Continua il brano sulla crisi della LTCM, partendo subito dopo la sua ultima frase.

■ Brano fornito:
====
Il panico si diffuse e gli spread degli swap salirono a livelli incredibili.
Tanto per chiarire gli swap, i cosiddetti CDS, Credit Default Swap, sono uno strumento finanziario che consiste in un accordo tra il venditore del titolo CDS e l’acquirente. Con tale accordo il venditore compenserà l’acquirente in caso di inadempienza del debito o altro evento creditizio. In altre parole, sono una forma di assicurazione di una determinata operazione finanziaria. Quando anche i CDS diventano a rischio di insolvenza, allora il mercato è in piena crisi.
Nel mese che seguì il crollo, la LTCM perse 2 miliardi di dollari. Per cercare di tamponare, misero in giro la voce che i loro modelli indicavano che gli spread sarebbero presto scesi a livelli normali. Intanto però cercavano di vendere per rimpinguare le casse di liquidità. Quando i magici strumenti finanziari si rivelano instabili, allora trasformarli in moneta sonante è ciò che occorre.
Nessuno faceva più credito alla Long Term a questo punto. Il suo patrimonio si era ridotto a 500 milioni di dollari. Frattanto le banche cominciarono a prepararsi per il probabile default.
====
■ Dati forniti:

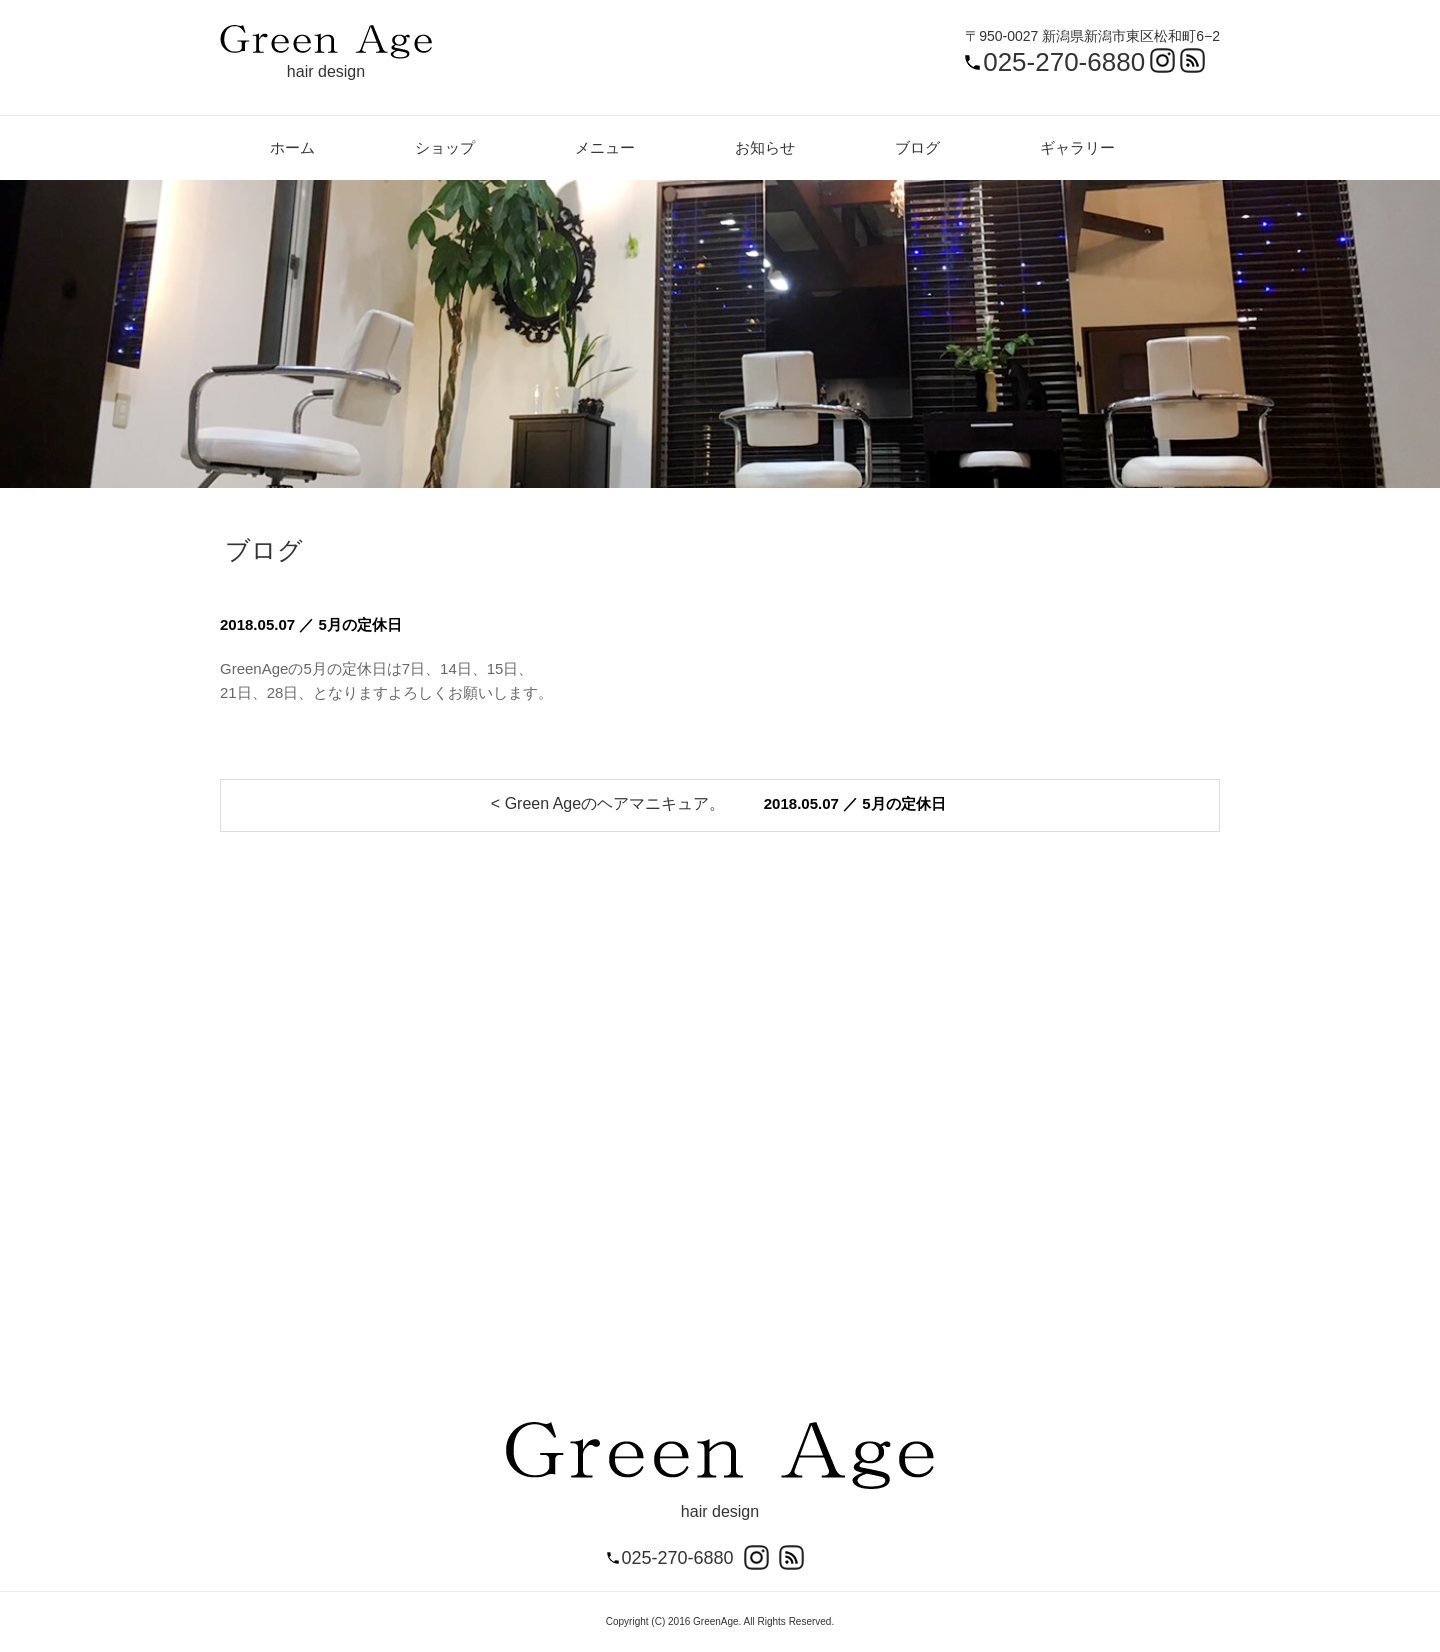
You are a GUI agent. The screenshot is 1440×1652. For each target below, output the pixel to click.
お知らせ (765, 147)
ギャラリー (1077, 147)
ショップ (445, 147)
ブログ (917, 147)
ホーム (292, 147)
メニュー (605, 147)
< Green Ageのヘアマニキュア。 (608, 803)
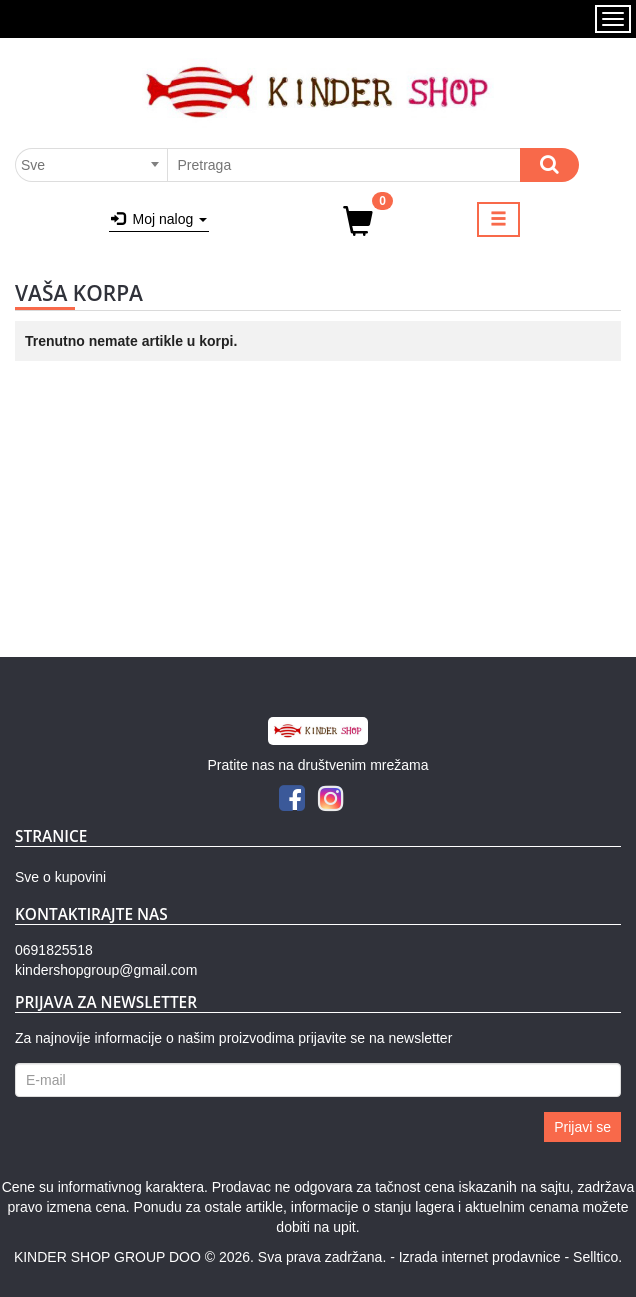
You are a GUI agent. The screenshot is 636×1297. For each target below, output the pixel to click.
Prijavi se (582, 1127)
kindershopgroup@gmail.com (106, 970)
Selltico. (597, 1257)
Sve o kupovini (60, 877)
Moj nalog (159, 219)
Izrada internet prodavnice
====
■ Soluzione:
Nel giro di poche settimane, la LTCM si trovava a rischiare di rispondere per perdite pari a 1 trilione di dollari. Meriwether cercò disperatamente di raccogliere denaro dagli investitori ma nessuno era più disposto a dargli credito.
In caso di insolvenza della Long Term, circa una cinquantina di imprese finanziarie e banche sarebbero andate in seria difficoltà. UBS era tra le banche più coinvolte.
Ormai le carte erano scoperte, la LTCM stava fallendo. Avevano perso quasi 3 miliardi di dollari solamente in credit swap e altre scommesse sulla volatilità. Il mercato non seguiva più i loro modelli e i partner erano completamente fuori dal gioco.
Questi impavidi giocatori allora cosa fecero? Andarono a pregare Warren Buffett e George Soros per salvarli. Fu allora che la Federal Reserve si fece avanti per impedire il disastro totale.
La Federal Reserve si lancia al salvataggio.
No, certo che l’intervento della Federal Reserve della sede di New York non fu per amore di Meriwether e dei suoi soci, bensì per scongiurare la catastrofe che avrebbe trascinato altri istituti finanziari mettendo in pericolo l’economia statunitense e mondiale.
Come sempre accade in questo genere di cose, il fallimento di un così importante operatore finanziario, ha come conseguenza il possibile default di una serie di banche e società. La LTCM rischiava di trascinare nel fondo decine di istituti finanziari aprendo una crisi senza precedenti.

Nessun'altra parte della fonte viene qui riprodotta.